Tess Campbell & Sam Mountford

26th July – 16th August, 2019
Thoughts by Sam Mountford : thoughts_sammountford_2019.pdf



I asked you to take me to the kelp forest at Fossil Cove. In the car on the way you told me not to panic if I became ensnared but to just relax and let the kelp rock me back and forth until it eventually lets go. You said that when you free dive you have to relinquish control to the Other, encounter it on its own terms, or something like that; one of your casual gems. While I swam close to the surface you dived to the bottom and searched for abalone and sea urchin. I approached the kelp tentatively and when I re-watch the footage my discomfort is palpable in the jerky movements of the GoPro. In comparison your movements were graceful and direct.
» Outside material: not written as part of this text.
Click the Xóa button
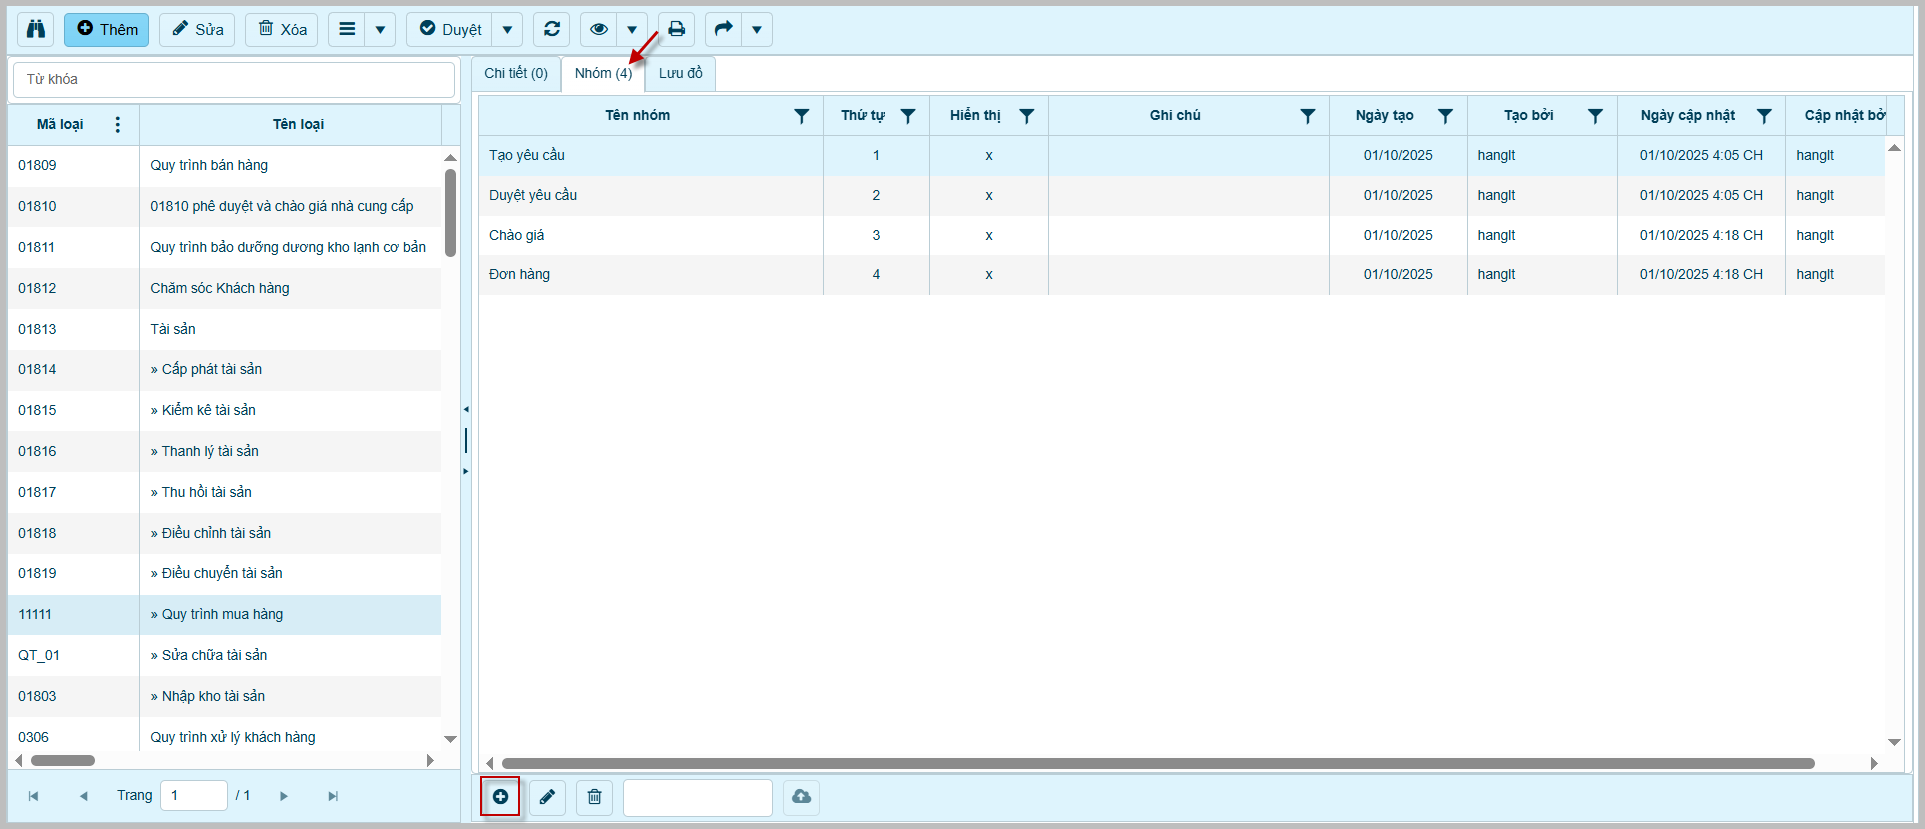This screenshot has width=1925, height=829. [282, 29]
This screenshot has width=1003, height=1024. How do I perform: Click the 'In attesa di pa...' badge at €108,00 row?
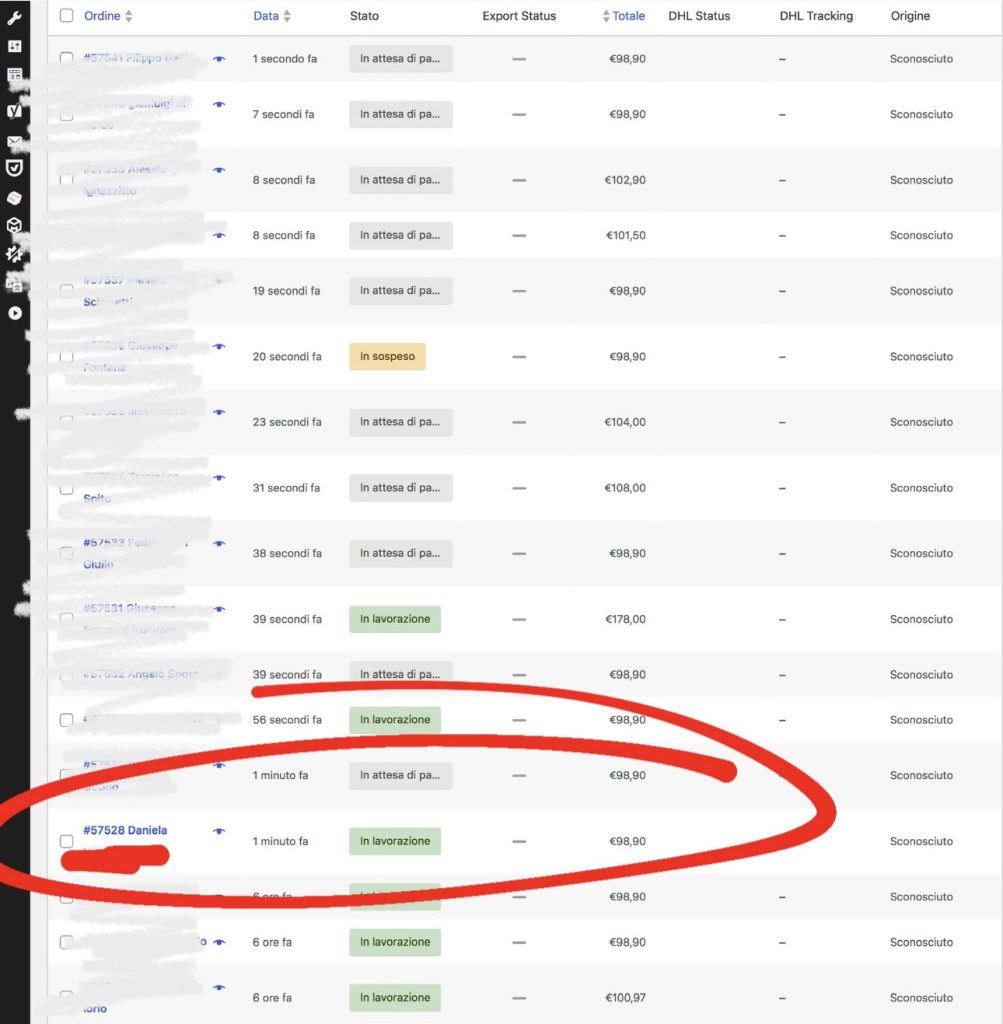tap(400, 488)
When we were done filming I sat on a rock and watched the oily patches the kelp made on the water’s surface while you continued hunting. You came back with one abalone and two sea urchins that you cut open with your knife and we ate the gonads raw. This is your revenge against the sea urchins that have deforested the kelp with their mouths. They followed the warming coastal waters from New South Wales and came upon an abundant food source with no large natural predators to mediate their appetites. Now you act as that predator but they were too many and too fast. The kelp forest no longer exists in that place. In a seminar catastrophe was described as a world without shadows, I thought of this when I revisited the footage from Fossil Cove.